Tuesday’s groundbreaking for the $1 billion I-95 Express Lanes project in Northern Virginia had all the elements one typically finds at such events: gold shovels, beaming politicians, and speeches extolling the bounty of benefits to be realized in the not-too-distant future.
But the ceremony also included another staple for major transportation efforts in the Old Dominion: multiple shout-outs to the private-sector partner—in this case, the partnership of Transurban and Fluor—whose substantial investment made the whole thing possible.
Since enactment of its Public-Private Transportation Act (PPTA) in 1995, Virginia has taken full advantage of the P3 model to not move a wide range of funding-starved projects along, and initiate others that prior to delivery of the unsolicited proposal, had been largely afterthoughts to transportation planners.
The parade of PPTAs includes the completed Richmond-area I-895 Pocahontas Parkway and Route 288, and the State Route 199 corridor improvement project in Jamestown; construction of 10 interchanges in the Route 28 corridor adjacent to Washington Dulles International Airport; improvements to the Midtown and Downtown Tunnels/MLK Boulevard Extension in Norfolk and Portsmouth; the 23-mile extension of Metrorail to Dulles Airport and beyond; and the I-495 Express Lanes along the west side of the Capital Beltway.
And with each PPTA, the process seems to get a little easier, and a little faster.

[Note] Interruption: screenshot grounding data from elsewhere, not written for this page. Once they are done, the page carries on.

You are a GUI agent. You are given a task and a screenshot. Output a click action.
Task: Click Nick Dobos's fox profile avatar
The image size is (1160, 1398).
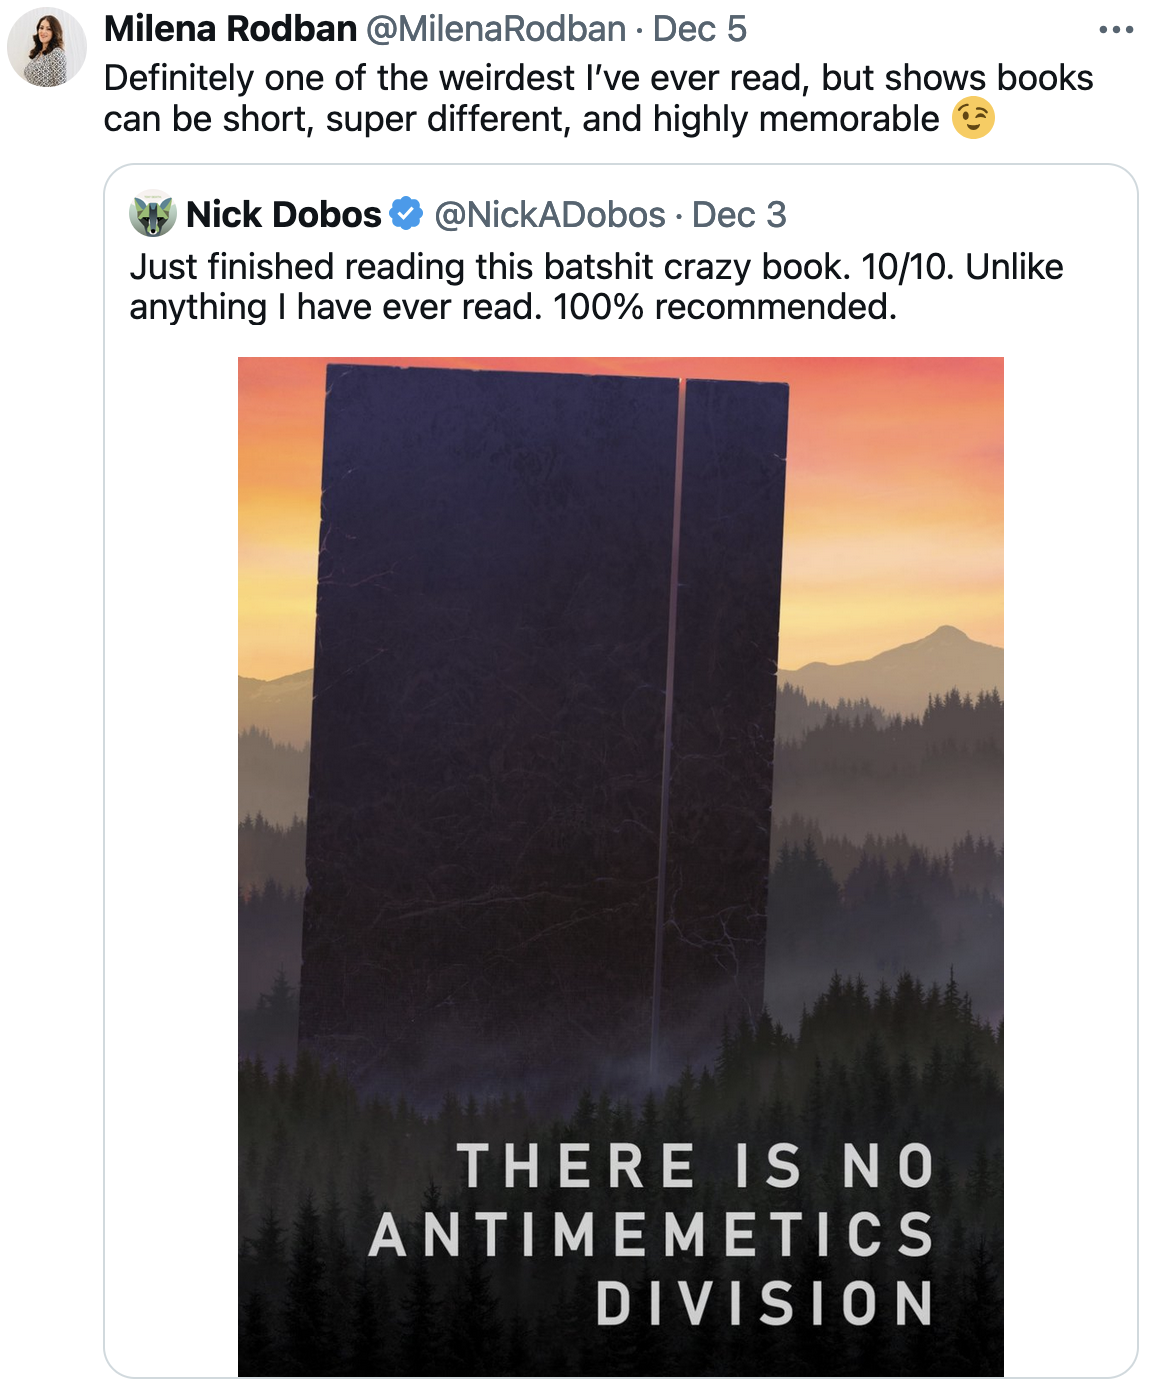[x=153, y=214]
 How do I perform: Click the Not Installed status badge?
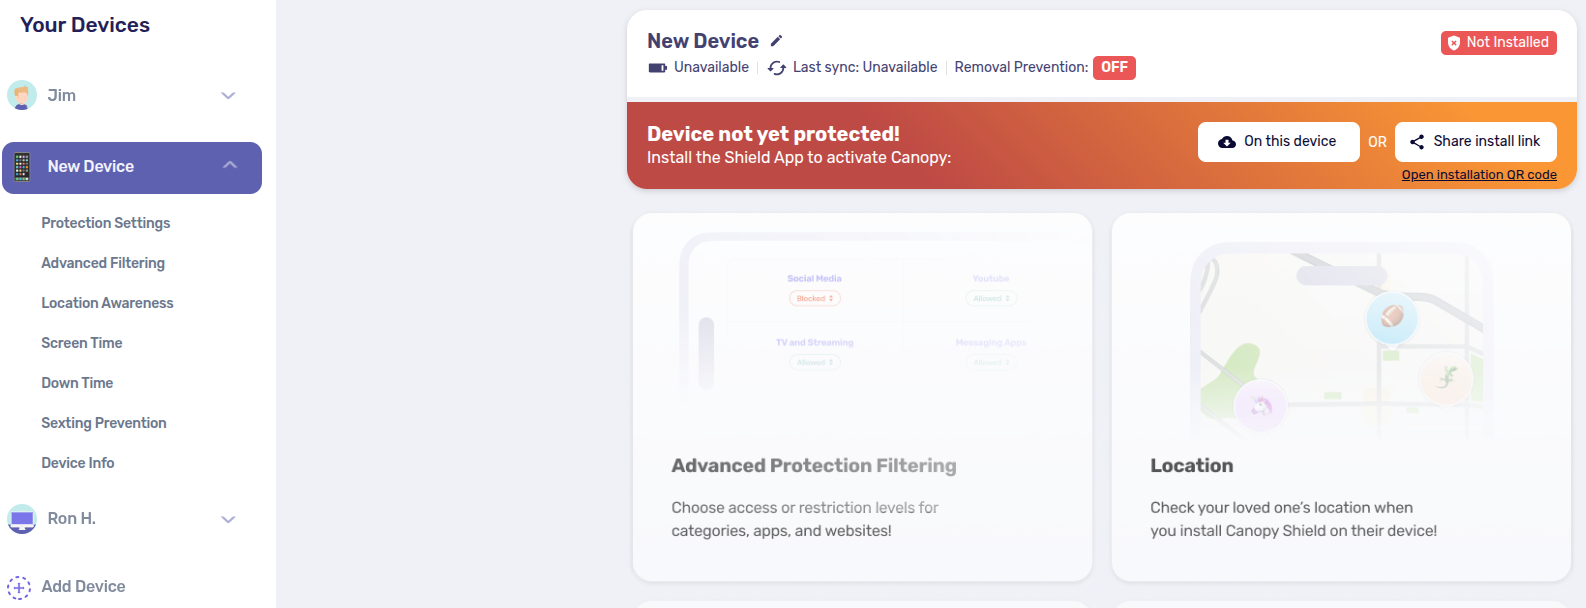pos(1498,43)
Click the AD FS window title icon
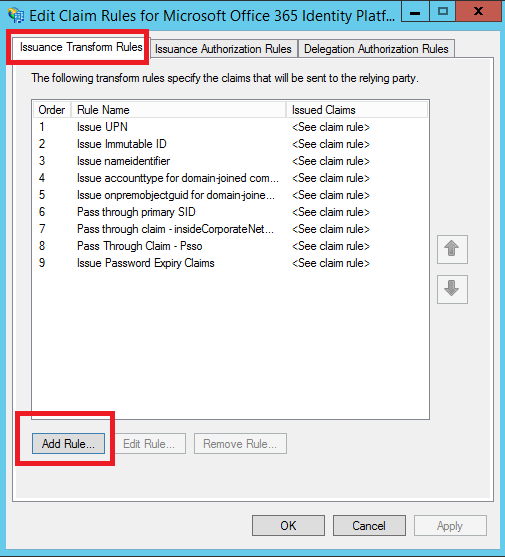This screenshot has width=505, height=557. coord(16,15)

It took less than a decade to move the P3 proposal for the 29-mile I-95 Express Lanes from concept to construction, a pace that Rep. Gerry Connolly (D) characterized as “warp speed” compared with other, more conventionally delivered infrastructure projects.
Having a good track record with PPTAs helps, says Tony Kinn, Virginia’s transportation P3 director. But there’s more to it.
“A lot of people try to make P3s complicated,” Kinn explains. “It’s about doing your homework on a project, and presenting a strong and aggressive proposal to private sector so they will want to participate. When do that, you’re working business to business.”
Not everyone is enamored with the idea of an EZPass-oriented transportation strategy.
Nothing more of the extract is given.